Sammath - Verwoesting - Devastation

Production: Greater compression and clarity make clearer sound and remove warmth.

Review: With the second album from Sammath, death metal structure and intensity win out over the more drone and melody motivated black metal tendencies, but these are buried within an infusion of 1980s speed metal technique in the style of Kreator or Destruction. The result is a blur of energy offset by the buffeting trope of muted downstroke riffs contrasted by archly elegant melodies rising above and uniting disparate elements into a single voice.

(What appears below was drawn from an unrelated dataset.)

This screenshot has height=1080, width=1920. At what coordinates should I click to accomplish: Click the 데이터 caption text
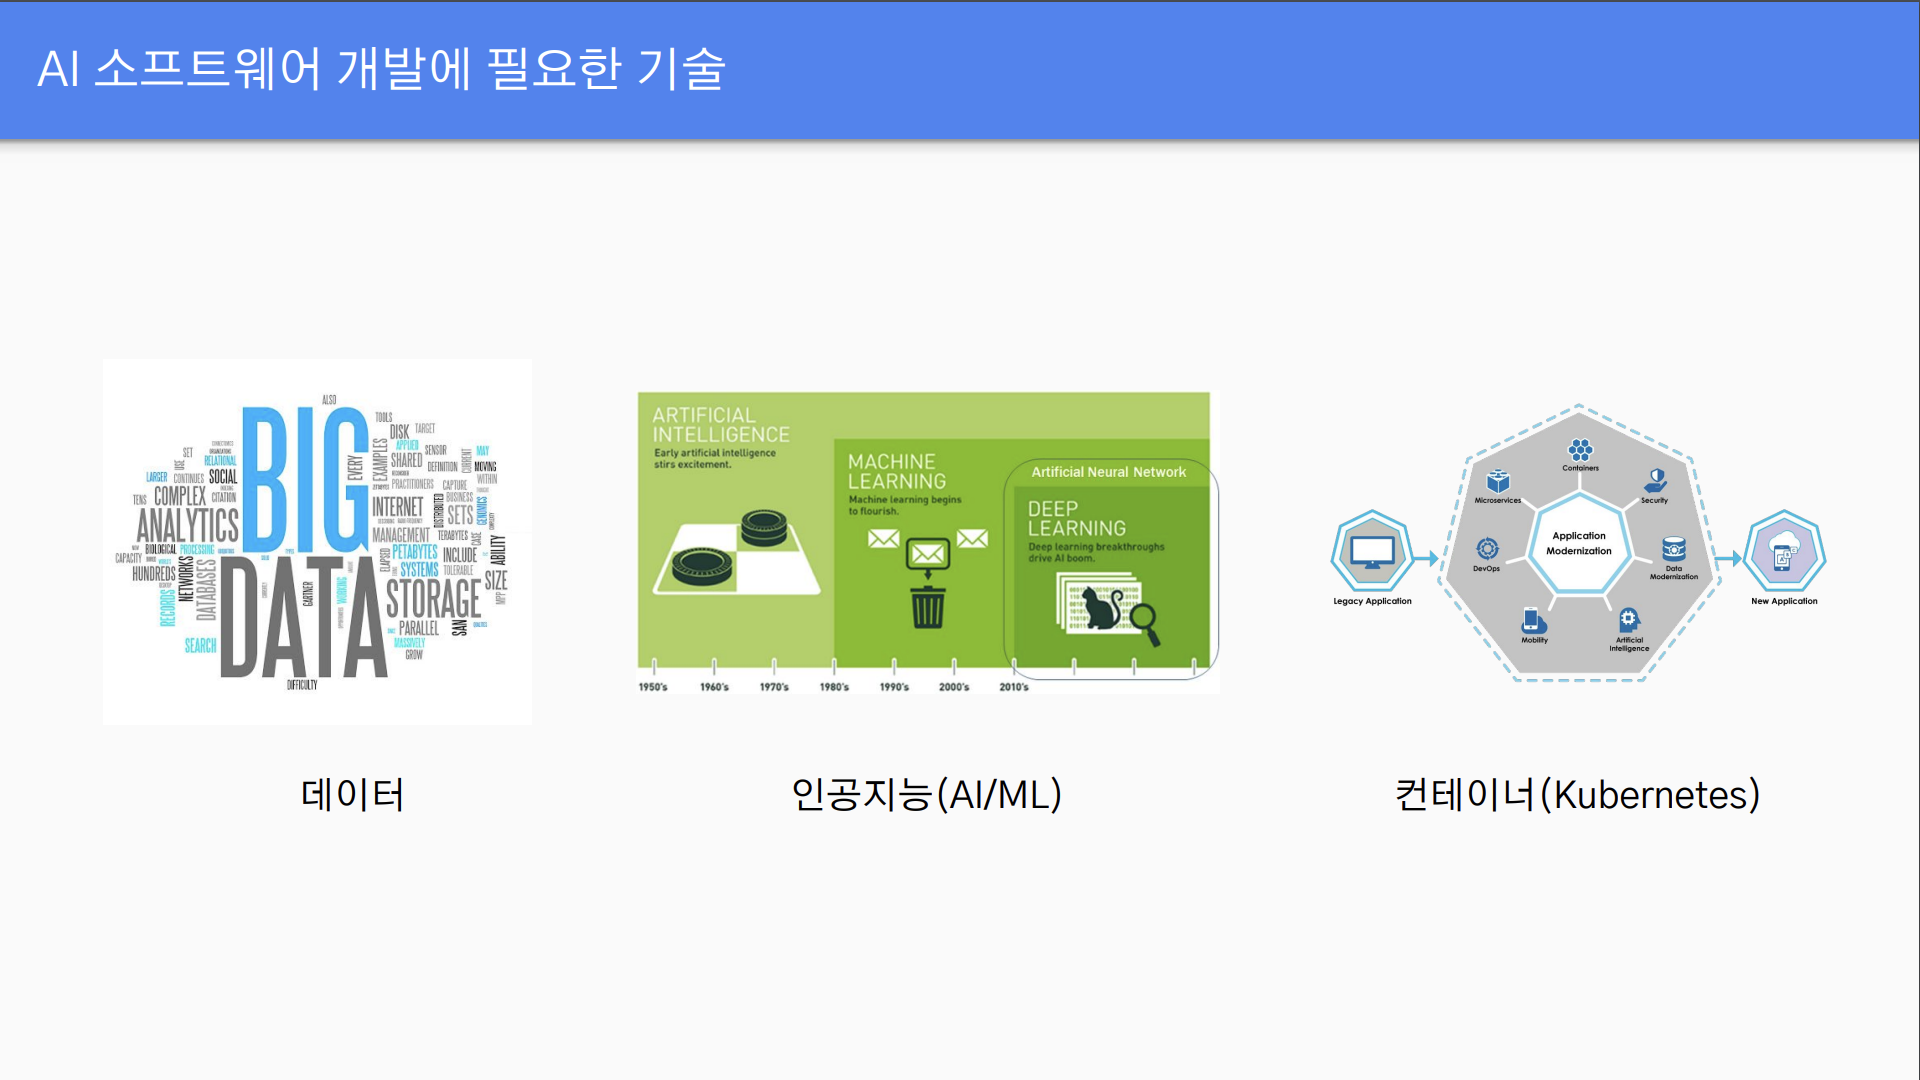click(352, 795)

Sammath displays strength in writing two types of riff. The first type manifests in mostly chromatic rhythm riff that employs melodic intervals to good effect and creates just enough harmonic width to be compelling. The second type appears in the slower and longer melodies used to offset the battering chaos in which an ancient style of melody that is distinctively European emerges. Sammath works outward from a verse/chorus loop, adding layers of paired riffs that demonstrate internal conflict.

Tracklist:

1. Satan Infinity (4:19)
2. Devastation (5:52)
3. The Timeless Splendour Of Chaos (4:47)
4. Enter The Sadistic Nightmare (3:47)
5. Fertile Life End (4:09)
6. Where Is Your God (4:51)
7. Die Again (3:18)
8. Verwoesting (8:05)
9. Tormentor (Kreator cover) (2:38)

Length: 44:16

Sammath - Verwoesting - Devastation: Black Metal 2002 Sammath

Copyright © 2002 Folter

When Verwoesting/Devastation emerged black metal was in chaos and hybrids were temporarily in disfavor. Sammath went the opposite direction and tried for a more violent and primal sound. Vocals pushed over the top and further into death metal styles, becoming husky guttural grunts and howls rather than the scream and shriek of black metal. Percussion keeps up with a chaotic attack reminiscent of a more structured Sarcofago.

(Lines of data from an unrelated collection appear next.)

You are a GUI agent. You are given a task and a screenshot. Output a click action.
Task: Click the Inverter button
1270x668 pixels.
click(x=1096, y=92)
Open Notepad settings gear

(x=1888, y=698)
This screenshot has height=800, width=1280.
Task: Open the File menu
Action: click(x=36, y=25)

While these aesthetic changes created a sound with deeper texture and more intense vocals, the essential power of Sammath remains its ability to stack together related riffs to create a mood, and then to one-up it with an unexpected melody that makes everything before it not only make sense but expand scope of relevance. This creates a sense of discovery in the martial madness, making Sammath more like a battle for some unknown region than the continual conquest and loss of familiar terrain under battle scars.